Records to process:
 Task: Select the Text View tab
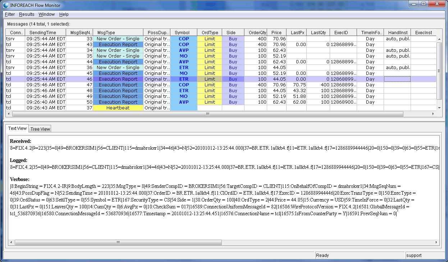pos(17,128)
==
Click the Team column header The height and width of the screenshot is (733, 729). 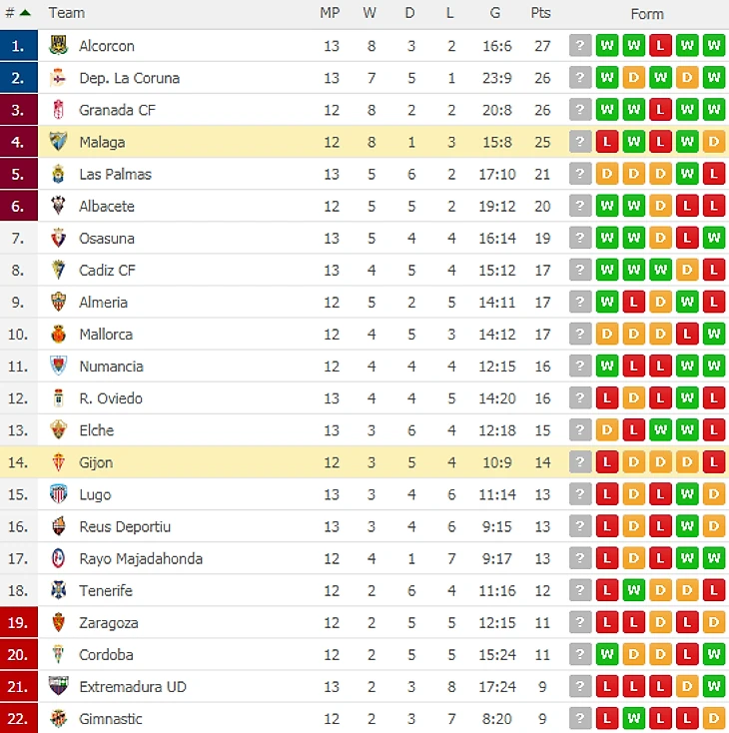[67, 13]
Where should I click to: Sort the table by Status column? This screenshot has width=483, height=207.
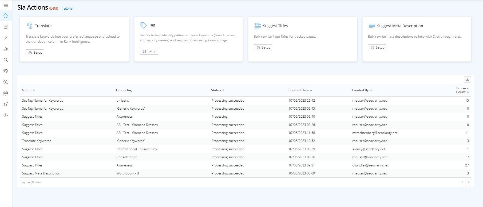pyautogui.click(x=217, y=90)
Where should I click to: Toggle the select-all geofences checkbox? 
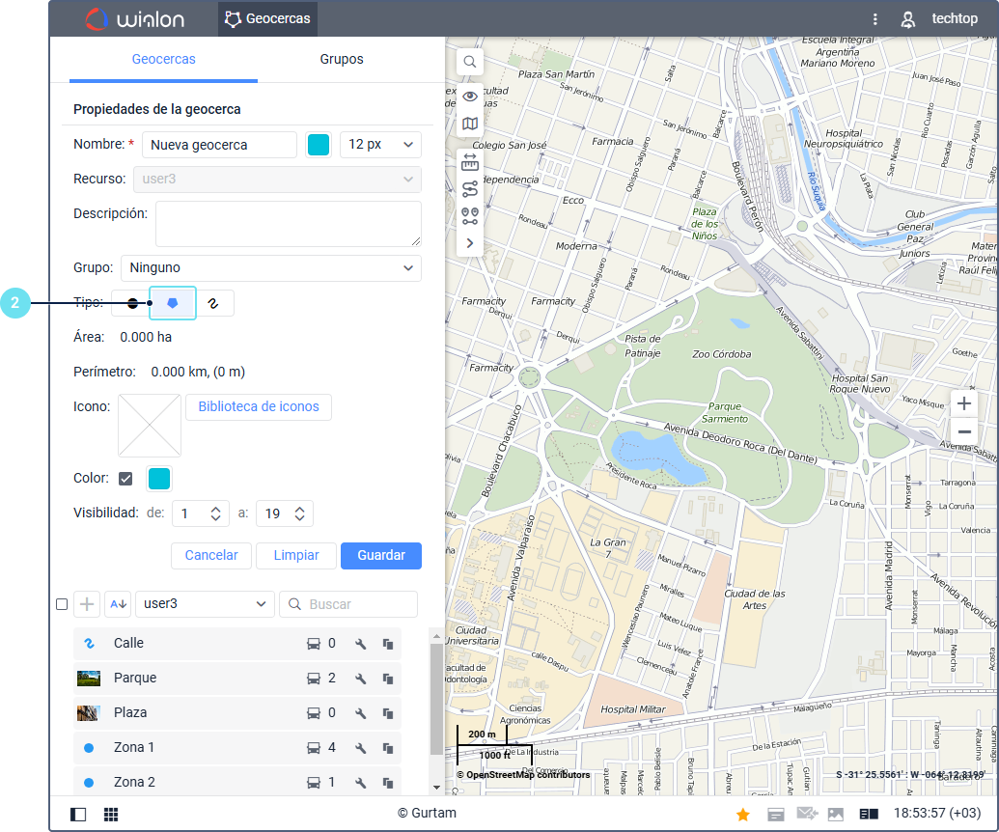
--
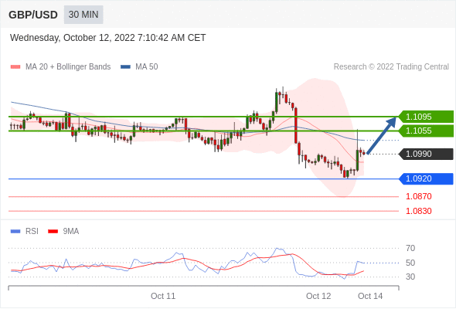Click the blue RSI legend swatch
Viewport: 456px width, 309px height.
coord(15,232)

Exercise: Go down the entries above from the line containing "Where should I click to: Sort" to the line containing "Where should I click to: Toggle" and write out each line exactly, leaving pictures out.

Solution to this problem:
Where should I click to: Sort the table by Status column? This screenshot has width=483, height=207.
pyautogui.click(x=217, y=90)
Where should I click to: Toggle the select-all geofences checkbox? 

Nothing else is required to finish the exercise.